Besides the virtually impassable, thick ground cover, we also operated in the Central Highlands.
The Central Highlands were home to some incredibly steep mountains and equally deep valleys.
We had a saying that there was no “top” or “bottom” to Vietnam. Just when you thought nothing could be steeper
or higher than the mountain you just climbed, it was time to go down the other side. Well, Bob Frost led 2nd platoon
on far more than his share of these patrols. He was the type man who considered it his duty to walk point,
since he was so good at it. He was the type point man who made everyone else breathe easier knowing it was Frost
in the lead. He was the type point man who when he wasn’t walking point, everyone else wished that he were.
This is a very abbreviated summation of walking point in Vietnam, I could write an entire book on that topic alone,
and others have. Such a book would center on Robert Frost and men like him. Those who saw a self-sacrificing duty
to others and made the commitment to carry through, even if it cost them their lives. Perhaps John 15:13 says it best
“Greater love hath no man than this, that he lay down his life for his friends”.

Of course, Frost wasn’t always walking point. He liked to gather with a few of his really close friends
like Ed Bennett and Jesse Johnson and talk of home and life in Southern Oklahoma. Sometimes the talk would center
on country music, which Bob enjoyed. This was before it was know as Country Western Music,
it was simply Country Music. In our platoon there was no such thing as an AM Radio. I guess no one
was willing to carry even the slight extra weight the radio would entail. Everything we owned was carried on our backs.
Even if one had such a radio, airtime was very limited as to what was on and when. Unlike present day radio
where any time day or night, stations are on the air. In any event, I recall one time when someone had a radio
out in the field. Bob and a few others gathered around it to try and tune in either Hee Haw or Grand Ole Opry,
I can’t recall which. Of course the only way this was permitted was if they kept the volume so low
that you had to have the radio right next to your ear in order to hear anything! But, I guess it was as much
the spirit of camaraderie as it was the actual event.

In many respects Bob was like the vast majority of the men serving in Vietnam at the time.
All were very unlike the Hollywood stereotype or the type portrayed on TV and in books and by the news media.
For some strange reason they have always seemed to focus on the evil underbelly of Vietnam,
which may have existed in some infinitesimally small amount, but was such a small percentile that I spent a year there
and never saw even a fraction of what is viewed by many as common place.
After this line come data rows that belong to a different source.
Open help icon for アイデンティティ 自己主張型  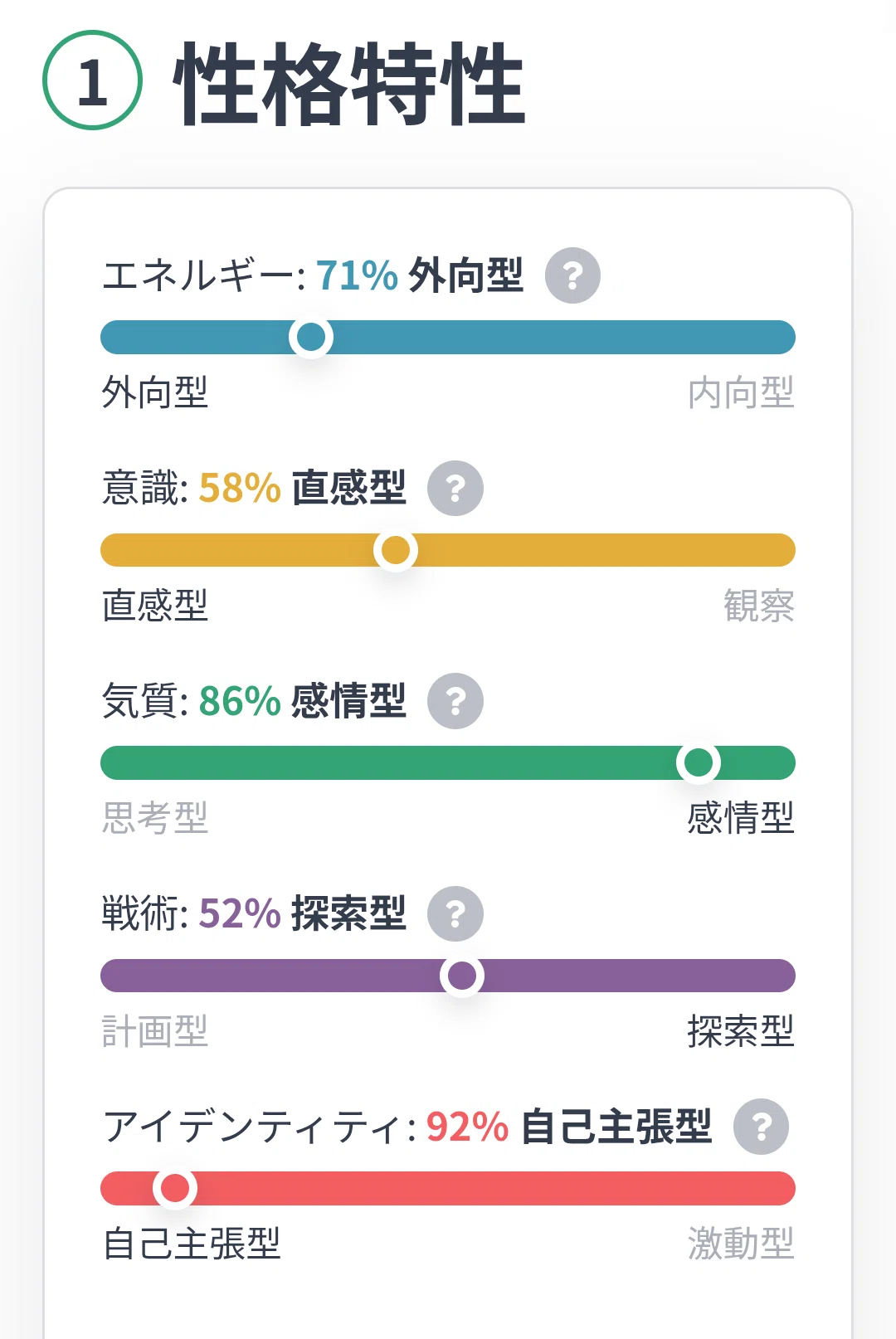click(762, 1127)
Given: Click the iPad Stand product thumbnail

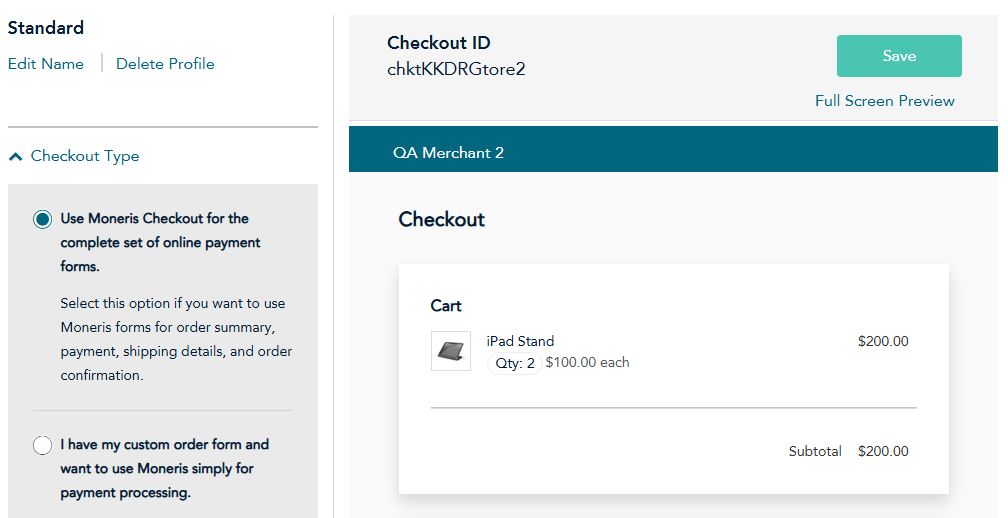Looking at the screenshot, I should pos(451,351).
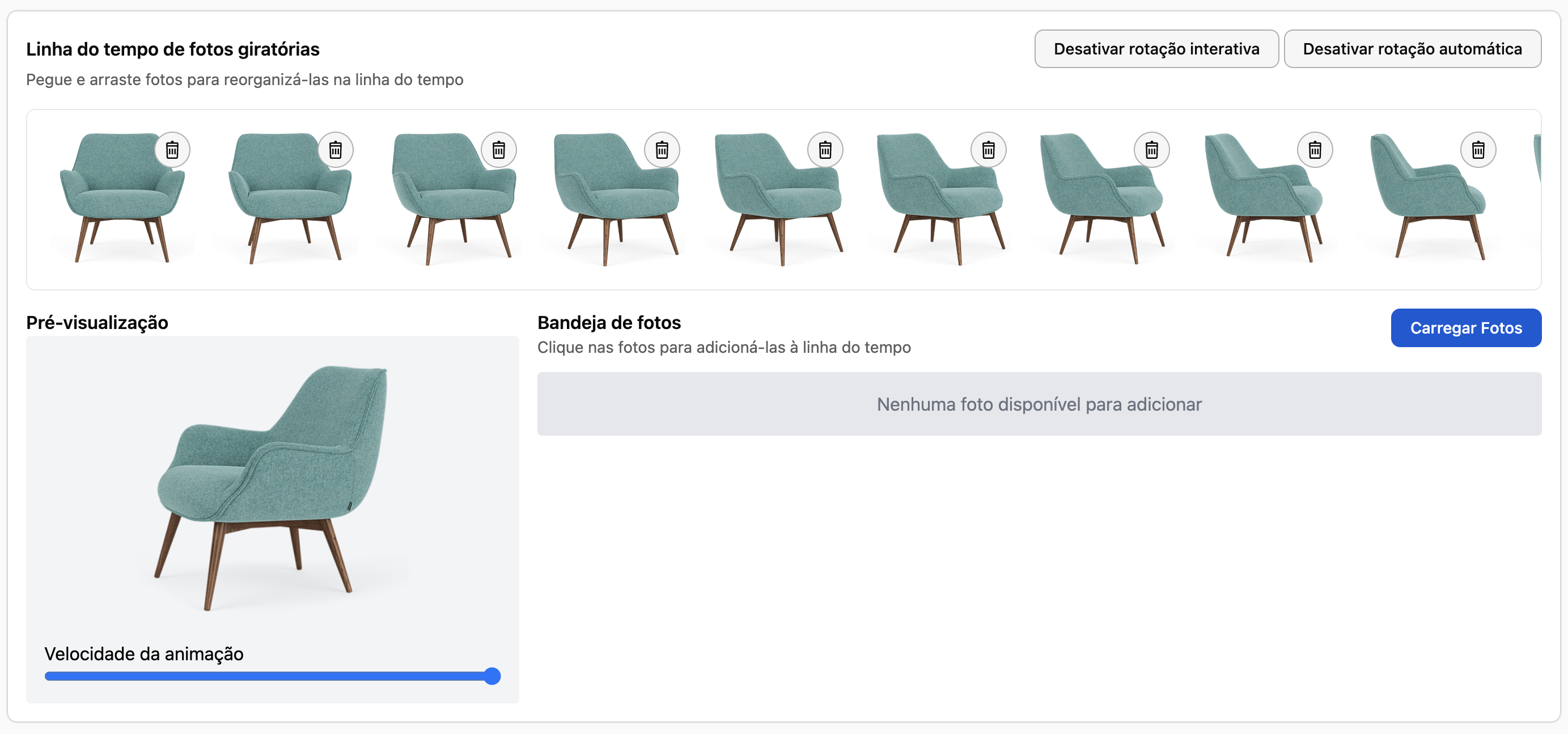Click the animation speed slider handle
Viewport: 1568px width, 734px height.
tap(492, 676)
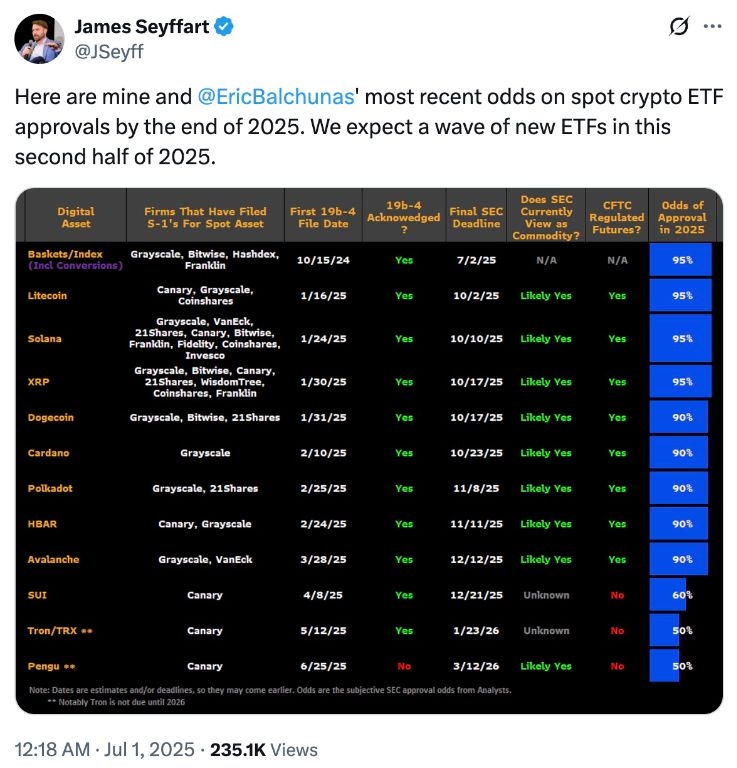The image size is (737, 768).
Task: Click the Odds of Approval column header
Action: pyautogui.click(x=683, y=217)
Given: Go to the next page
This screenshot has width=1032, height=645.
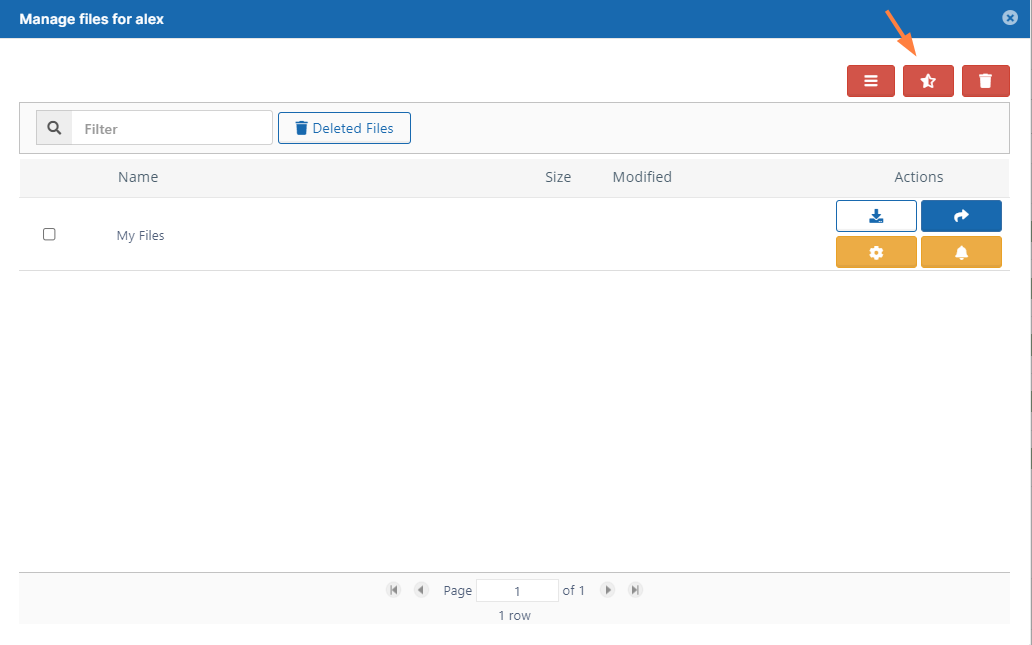Looking at the screenshot, I should 607,590.
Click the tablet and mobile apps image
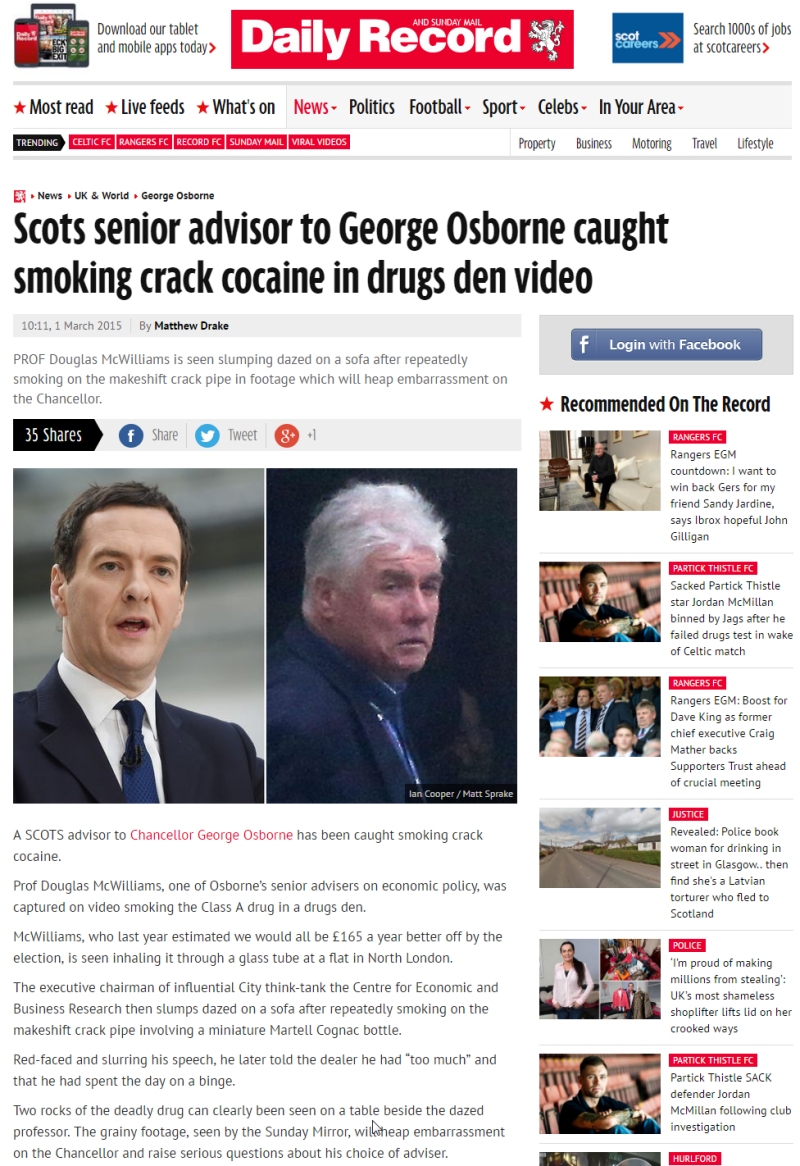The height and width of the screenshot is (1166, 800). point(51,36)
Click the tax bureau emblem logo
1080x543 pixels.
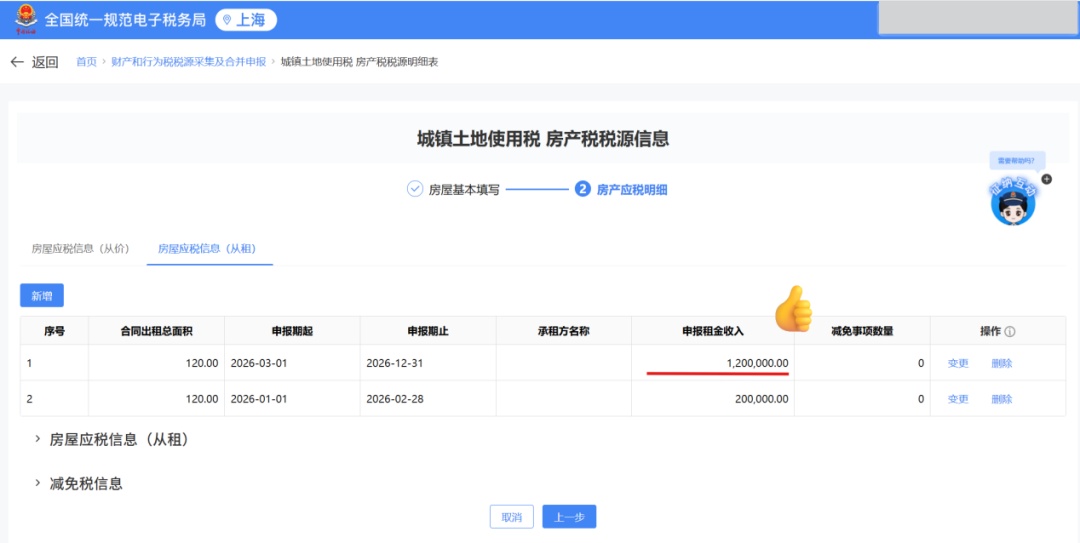click(21, 19)
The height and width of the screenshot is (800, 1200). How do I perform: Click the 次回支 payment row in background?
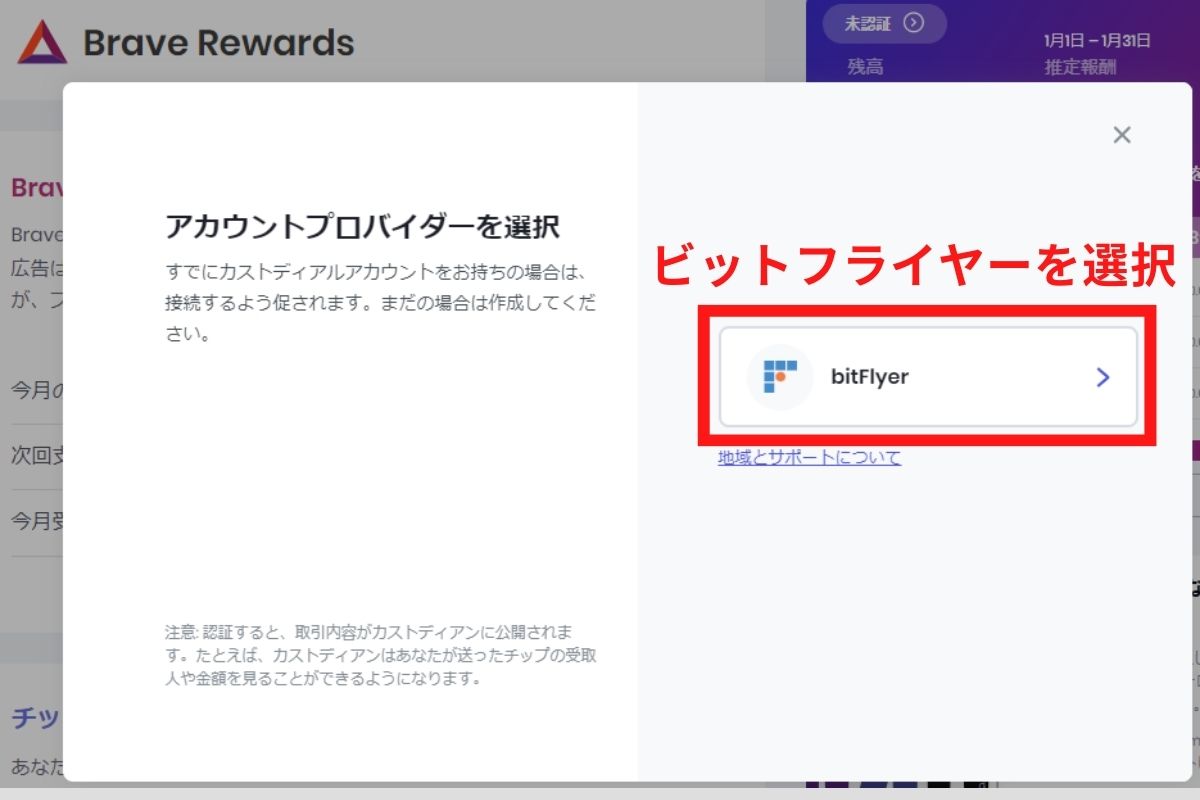[x=33, y=457]
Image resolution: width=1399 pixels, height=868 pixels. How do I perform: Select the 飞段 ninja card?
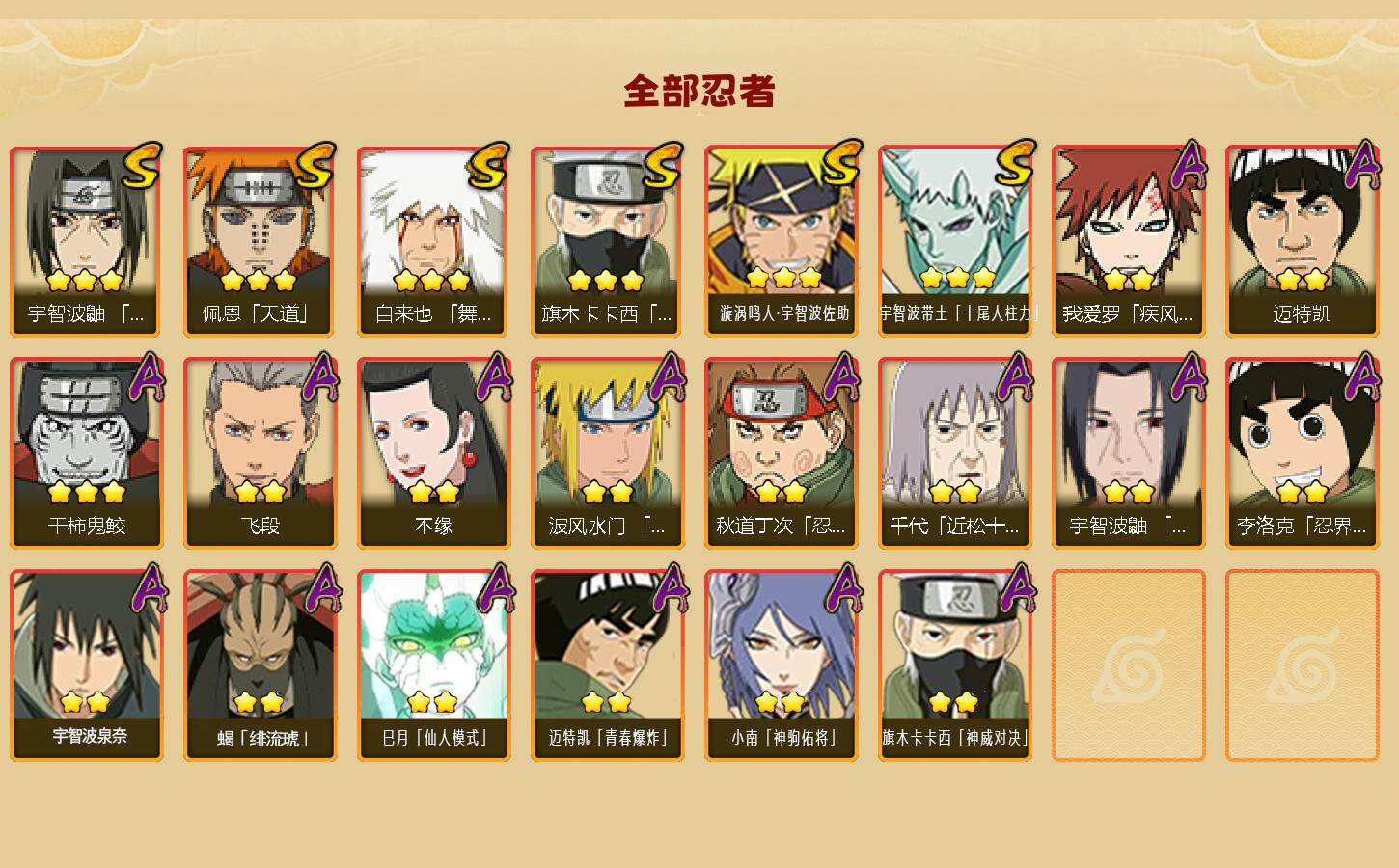pyautogui.click(x=260, y=453)
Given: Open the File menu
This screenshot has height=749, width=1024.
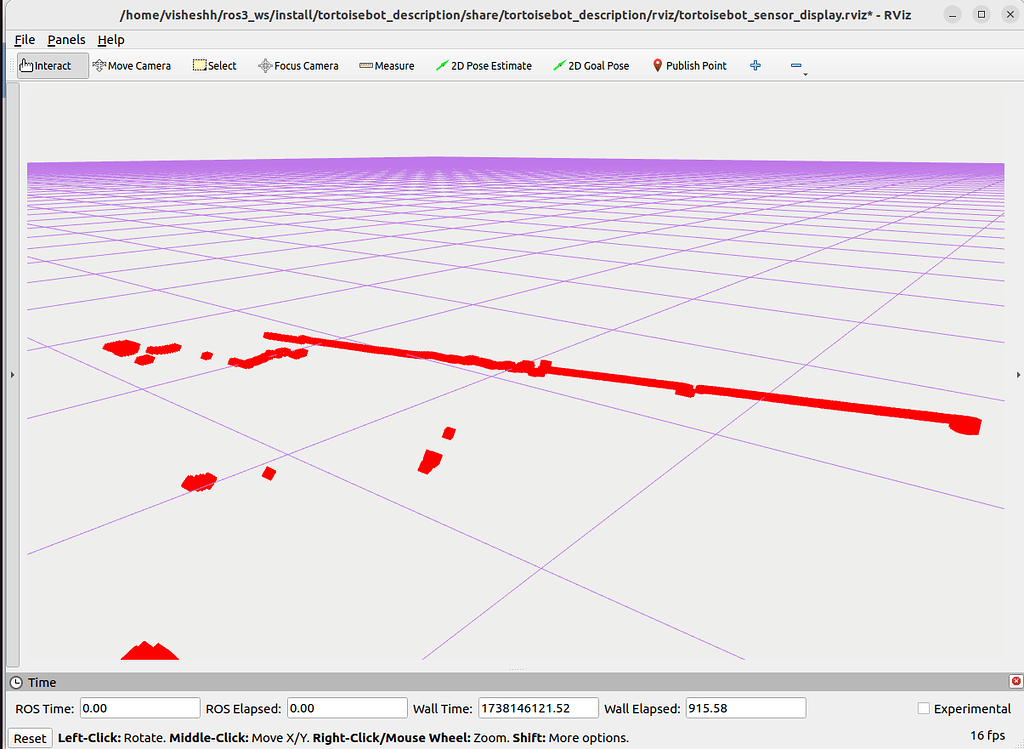Looking at the screenshot, I should pyautogui.click(x=24, y=39).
The Vietnam War was not fought
by evil misfits, it was fought by your sons and brothers and fathers and husbands and they were for the most part
honorable men.

Robert Frost was a young man who may not have wanted to be in a far away land fighting a war,
but one who when called upon by his country to serve, was proud to do his part. Bob lived his life
doing what he believed in, serving his country as called upon. His dedication and perseverance to the tasks before him,
regardless of the dangers and hardships, were the embodiment of what it means to be a true American.
He was a man who placed the greater good of the majority above his own personal needs.

Nothing related to Vietnam angers me more than to hear someone say, “They died for nothing”,
even if it is said in the best of intentions. Let me tell you something -- it is you and I who will die for nothing.
The brave men, like Robert, who gave their life for their convictions have no equal on this earth
and if you believe he died for nothing and that his sacrifice was in vain than I pity you for you have
“ Lived for nothing” and it is you who will “Die for nothing”. The righteousness of the cause is irrelevant
to the righteousness of the sacrifice.

Robert Frost’s death was the first of many in my life, which served to forge a philosophical viewpoint on death,
which has served me these past 30 years. How, when, and where a person dies is of little importance.
It is how we live that matters. And Bob Frost lived his life doing what he believed in. It has been said
that a warrior dies the only honorable death because he dies for what he believes. The rest of us, simply die.
Frost was an unquestionably brave and courageous young soldier. Highly looked upon and respected
by those around him. A man who could always be counted on when needed or when the chips were down.
Those with whom he served admired Bob’s skills and art as a woodsman.
He had no betters and few equals as a point man.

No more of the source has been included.